Pasta, pizza, and military cowardice: The gammon food critic goes Italian

Restaurant reviews by Justin Tanner, our retired food critic for whom capital punishment doesn’t go far enough

I’VE never liked Italy. Opera, fussy paintings and footballers rolling around on the floor like they’ve been shot. 

And that’s before you mention the war. Side-swapping cowards joining whoever was winning. If they sent tanks to help Ukraine they’d reverse all the way to fucking Dover.

But their food’s meant to be alright, I always liked Sophia Loren and I’m by no means a prejudiced person, so I took the trip to the new Italian ristorante, or possibly trattoria. I don’t speak the language because our side won the war.

Ordering drinks? Keep in mind that their wine is shite. Weak, acidic and unpleasant. Order three bottles, like I do, and it’s the equivalent of one pint. Neck it like it’s water on a boiling day.

The menu? 500 different names for pasta. Linguine, rigatoni, fusilli, penne; the list goes on interminably because they mint a new name for every new shape. Pointless. Do you see Heinz dreaming up 26 names for a tin of Alphabetti Spaghetti? Exactly.

They don’t have spaghetti bolognese. The waiter, who has the effrontry to actually be Italian, informs me there’s no such dish in Italy. So I made it up, did I? I go for pizza instead, which has been a staple Italian dish since the very earliest days of the Teenage Mutant Ninja Turtles. But what I get is, to say the least, disappointing.

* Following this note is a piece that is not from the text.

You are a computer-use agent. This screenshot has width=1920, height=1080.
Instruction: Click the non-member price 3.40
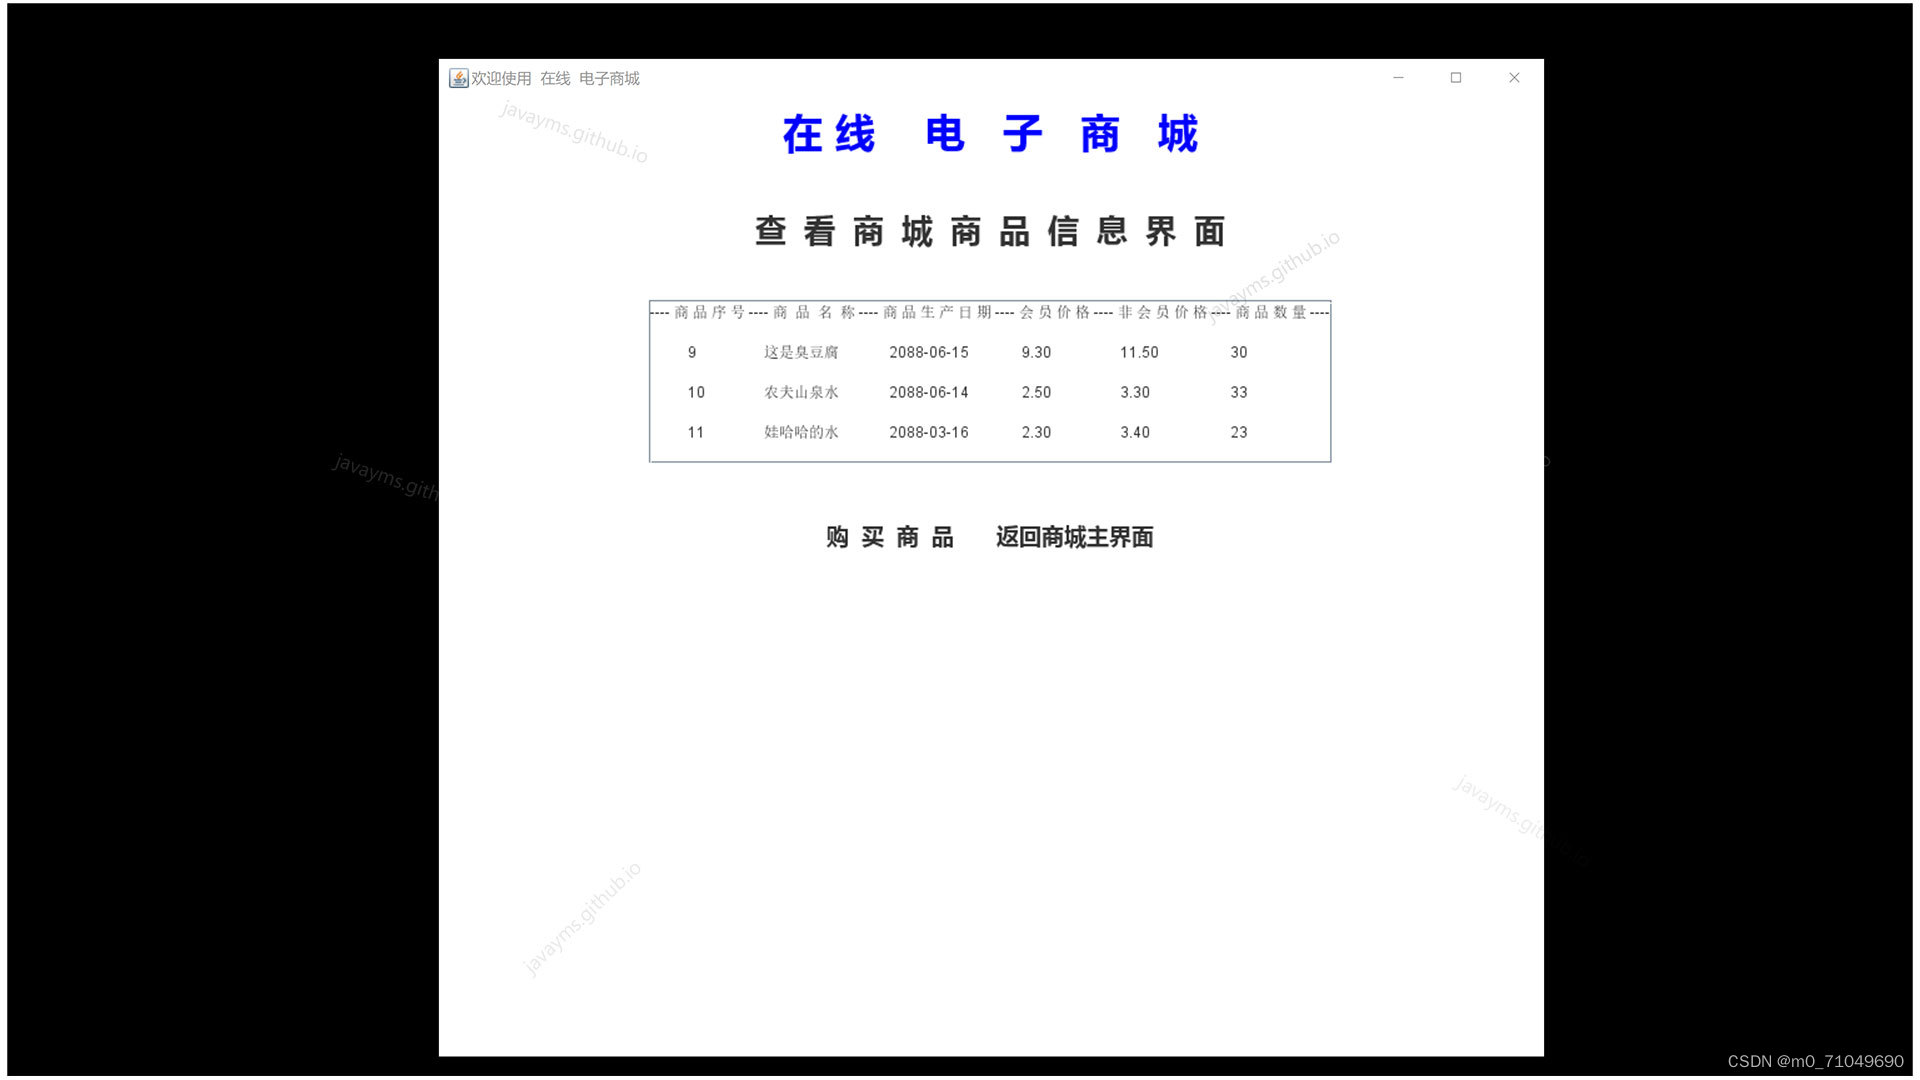point(1135,433)
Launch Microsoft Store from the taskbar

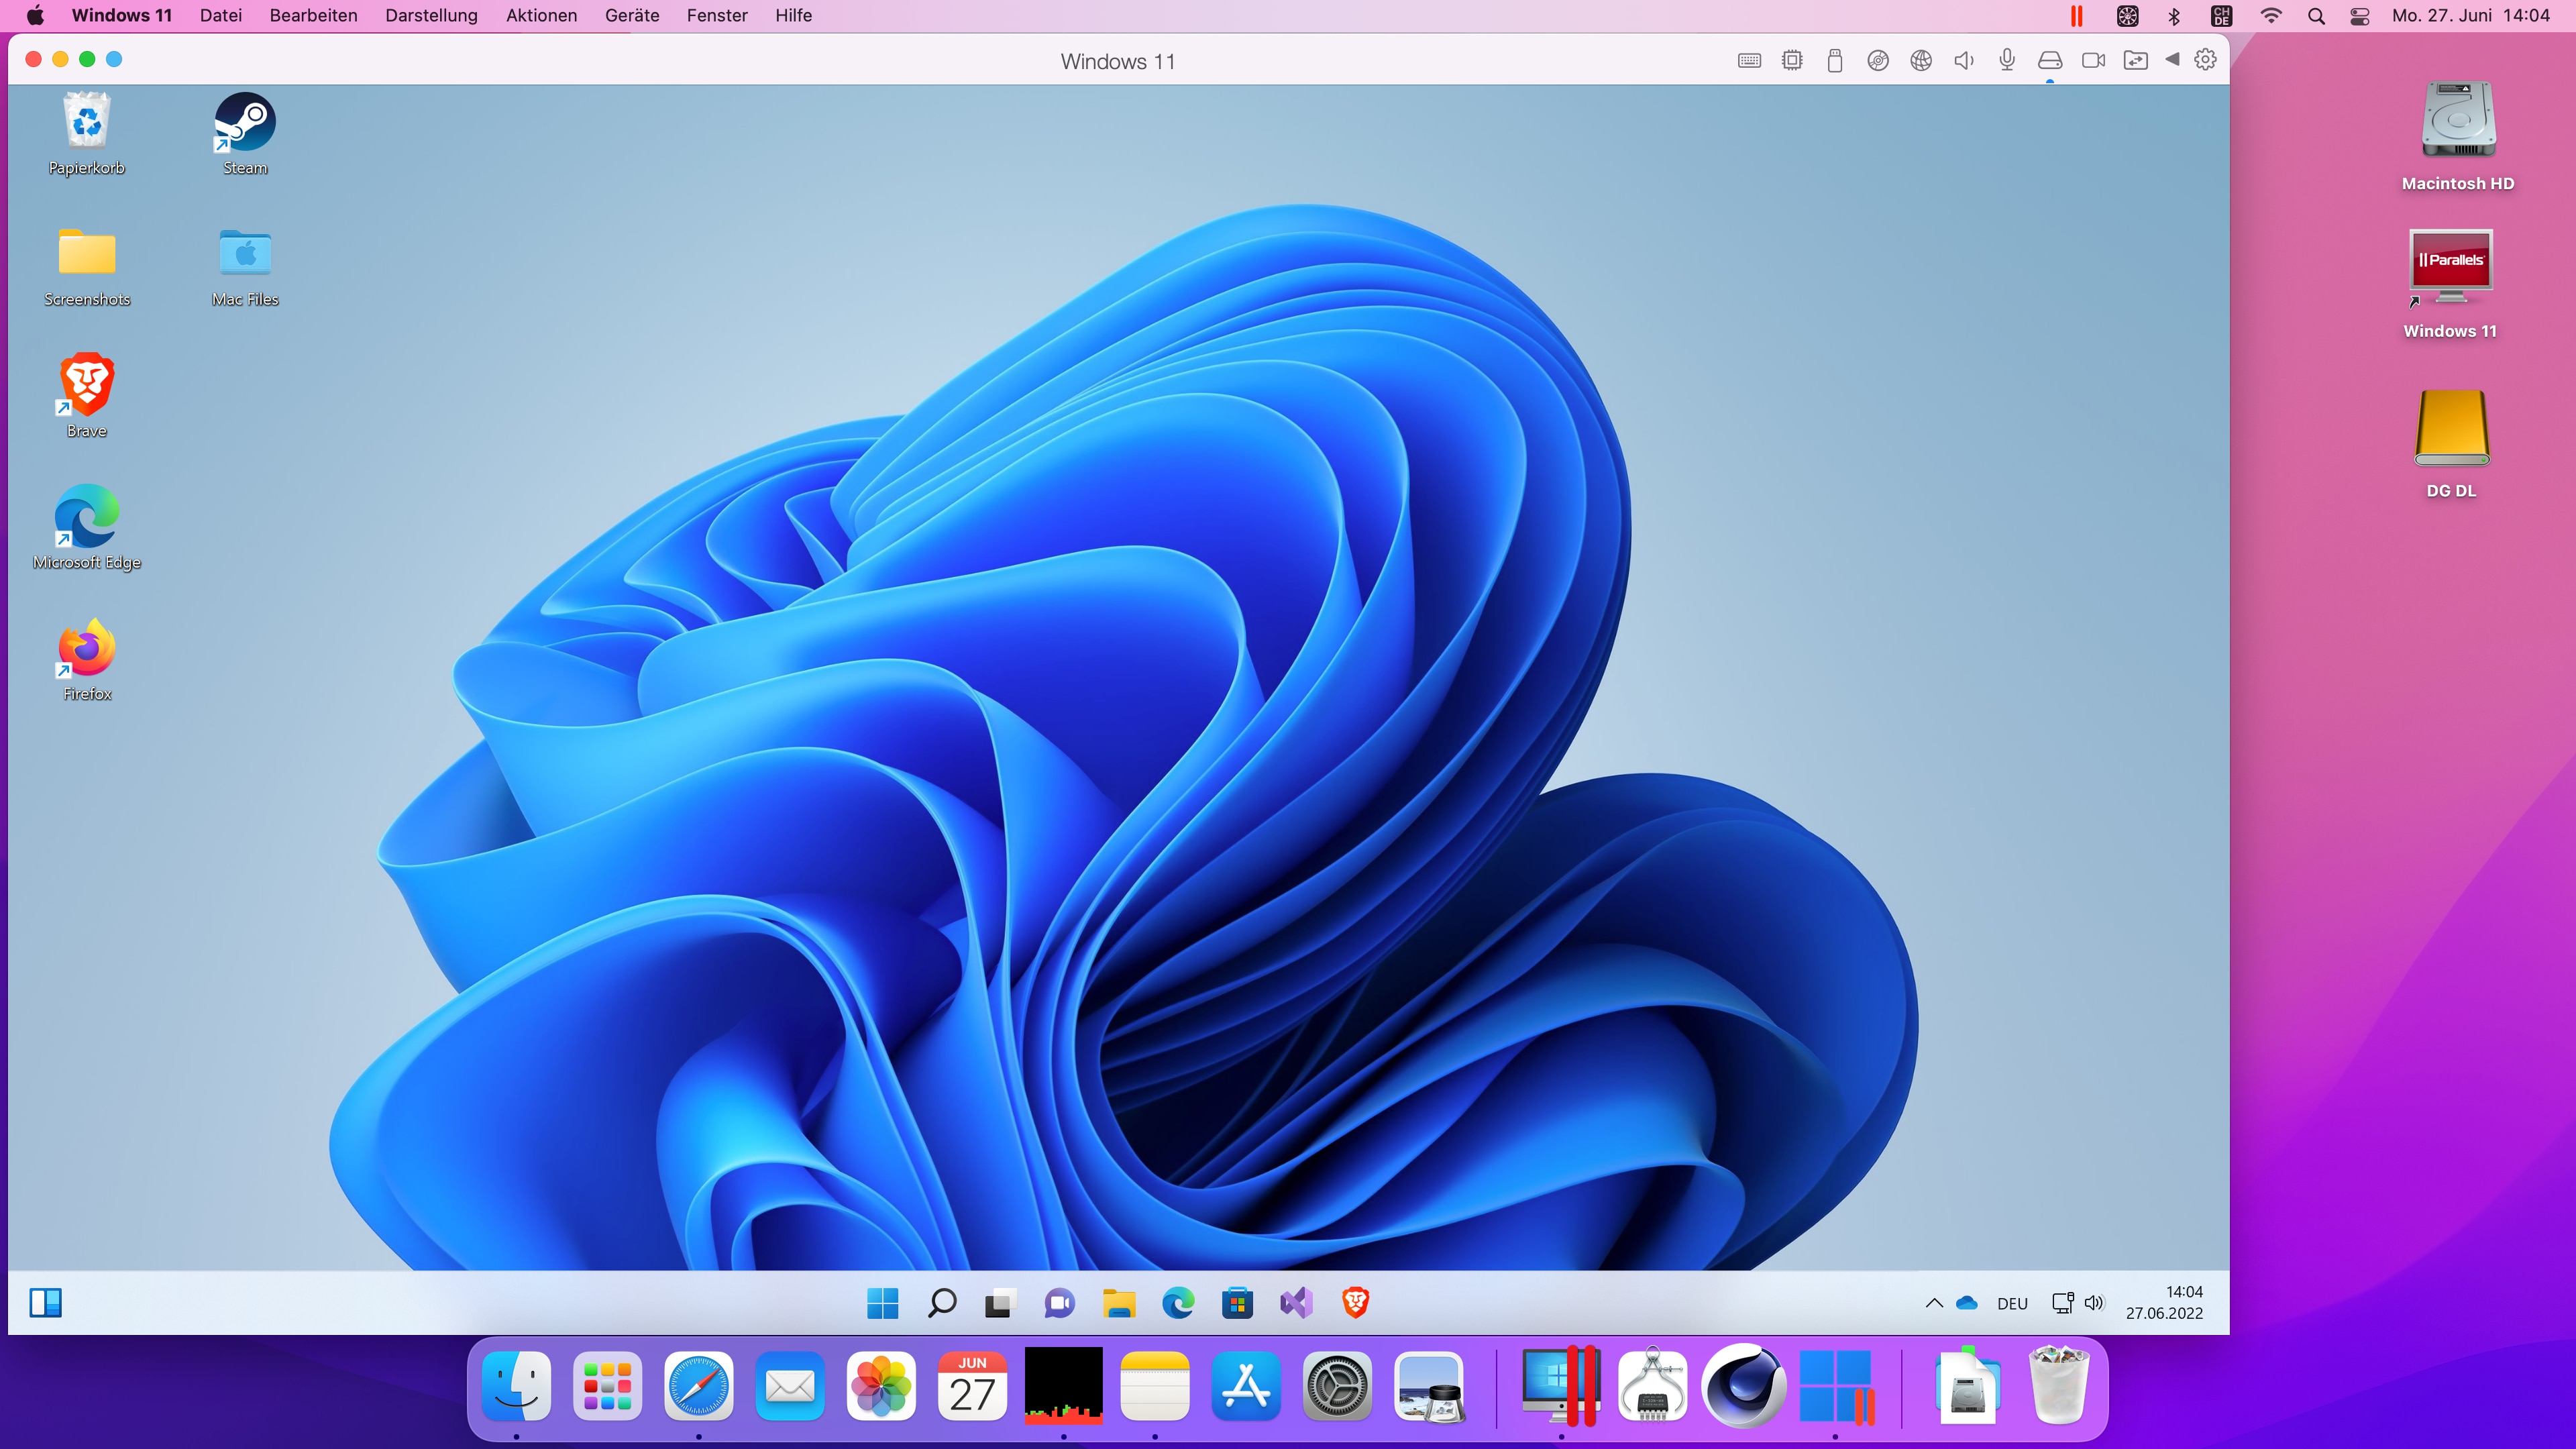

No proper toppings like tandoori chicken, pineapple or jalapenos. No stuffed crust. Flat, thin and nothing more palatable than anchovies, mozzarella and tomato sauce. I need a fourth bottle of lambrini to wash it down.

It shouldn’t surprise me, from a country so lacking in culinary gravitas it named a biscuit after its most celebrated general and honored its greatest explorer with a mint with a hole in it.

I order tiramisu and, spirits buoyed by the meal almost having ended, I join in with the incessant Pavarotti they’re piping in. I’ve always fancied myself as that lad off the Go Compare adverts. But as I reach my crescendo I’m taken under each armpit and frog-marched out.

‘How the fuck was I meant to know it doesn’t translate to just one Cornetto?’ I ask the manager. ‘What’s the matter? Still throwing your hissy fit over the Treaty of Versailles?’ which gets me dumped on the pavement and told, in surprisingly decent English, to go fuck myself.

Taking a leaf out of their book, I offer no resistance and beat a retreat, having not paid the bill. Stupid bloody Italy. They lose every time.